Top marks for interdisciplinary and collaborative approach

31 March 2021 | Story Carla Bernardo. Photos Je’nine May. Read time 5 min.
Research by Tobie Steyn (left) and Tyler Kantor (right), under the supervision of Prof Klaus Möller, has provided new insight into epidemic modelling.
Research by Tobie Steyn (left) and Tyler Kantor (right), under the supervision of Prof Klaus Möller, has provided new insight into epidemic modelling.

What do you get when you combine the knowledge and work of a supervisor, two bright young students and a PhD candidate from another discipline? In Tobie Steyn and Tyler Kantor’s case, it’s earned them recognition from their department for one of the best papers in their year, and has provided new insight into epidemic modelling.

Steyn and Kantor are graduands at the University of Cape Town (UCT), and their thesis, “A Heterogeneous Compartment Model for the Dynamics of COVID-19 in South Africa”, has been recognised by the Department of Chemical Engineering as one of the best papers in their year.

Under the supervision of Professor Klaus Möller, the head of the Process Modelling and Optimisation group, Steyn and Kantor used data from PhD candidate Leen Remmelzwaal’s dashboard, Corona Stats (previously known as COVID-19 Stats SA).

Their paper explored the applicability of knowledge of chemical reactions, specifically batch reaction kinetics, to model COVID-19. Batch reaction kinetics are well documented in chemical engineering, and the approach has mathematical similarities to compartment modelling – an approach found in epidemiology. Compartment models attempt to simulate virus spread by segmenting the population into stages of infection or compartments such as “infected” or “recovered”.

To provide more accurate results, Steyn and Kantor subdivided these compartments into age groups, with the final model offering a quantitative analysis of COVID-19 in the Western Cape with realistic simulation time to allow for tuning of the model parameters.

New insight

The idea for the paper came from Professor Möller’s interest in and research on COVID-19. Wanting to know how South Africa fared against the rest of the world, Möller wrote code to plot approximately 20 countries every day, followed data from Johns Hopkins University, and was then introduced to Remmelzwaal’s dashboard. He used this to keep himself, friends and colleagues abreast of the evolution of the epidemic.

Given his knowledge of modelling chemical processes, Möller became interested in finding out more about epidemic modelling and began “playing around with some of the basic models, none of which worked really well”. This led to him proposing a final-year chemical engineering project around the idea of treating epidemic modelling in the same way one would model a sequence of reactors with many chemical species.

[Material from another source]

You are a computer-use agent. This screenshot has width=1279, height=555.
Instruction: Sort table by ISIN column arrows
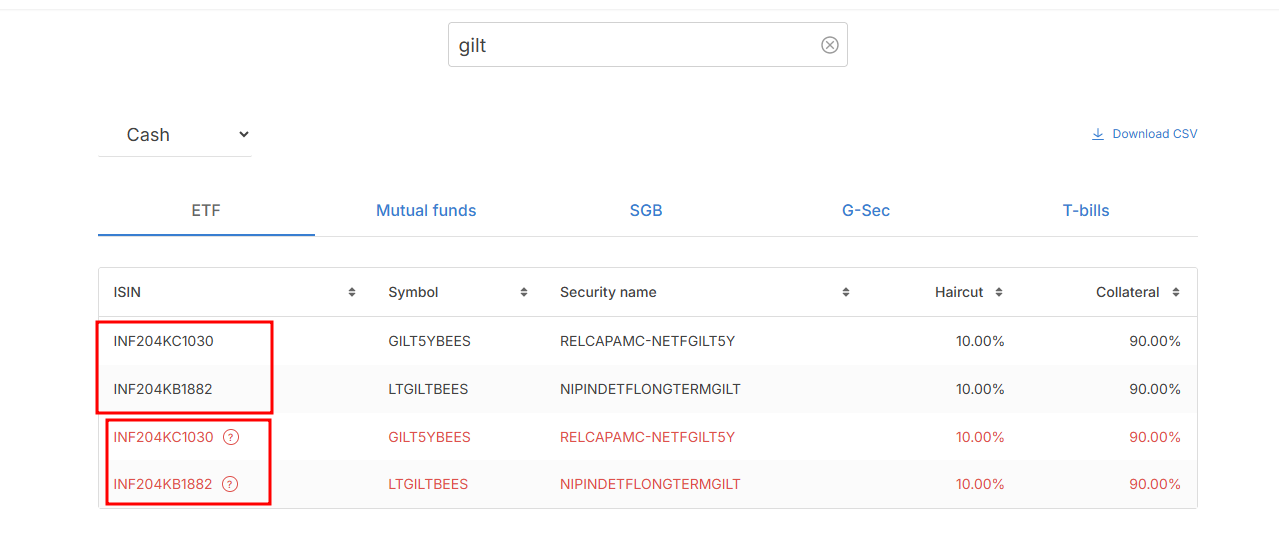(x=352, y=292)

And then, as the proud supervisor put it, “along came Tobie and Tyler, and the rest is history”.

Prof Klaus Möller said that without Steyn (left) and Kantor (right), this research would not have been possible.

With Möller’s guidance and the in-depth data from Remmelzwaal’s dashboard, Steyn and Kantor approached epidemic modelling from a different viewpoint and provided new insight.

Möller explained that a unique feature of their model is that “it is able to distinguish the dynamics of the population fraction that never gets infected from the dynamics of the infected population, simultaneously”; other models only consider the dynamics of the fraction of the population that is infected.

“Much needs to be done before this model can be used for large-scale simulation and prediction, but the concepts explored here have been shown to be effective in epidemic modelling,” Möller continued.

Innovative ideas

Steyn and Kantor’s paper, and Möller’s supervision, were recognised by a departmental selection committee. According to Möller, the diversity and novelty of the project helped the paper stand out.

He applauded Steyn and Kantor for the “quality and thoroughness” of their work, noting that it had been one of the best projects he’d supervised in a long time.

“It’s important to study processes that impact our people; and as engineers, we do that through building mathematical models of the events in the hope that we would be better informed and prepared, and thus reduce the impact of these epidemics on the people,” said Möller.

Remmelzwaal, who made his data available throughout, said Corona Stats was proud to be associated with the research of Möller, Steyn and Kantor.

“It continues to be our pleasure to support academic projects such as this one by providing COVID-19 data via the website’s application programming interface (API) without any cost to the students and staff,” said Remmelzwaal.

He added that Corona Stats endeavours to continue offering a free version of the API licence to students so that they can use reliable and screened South African COVID-19 data to develop innovative ideas for modelling and predicting the spread of the virus.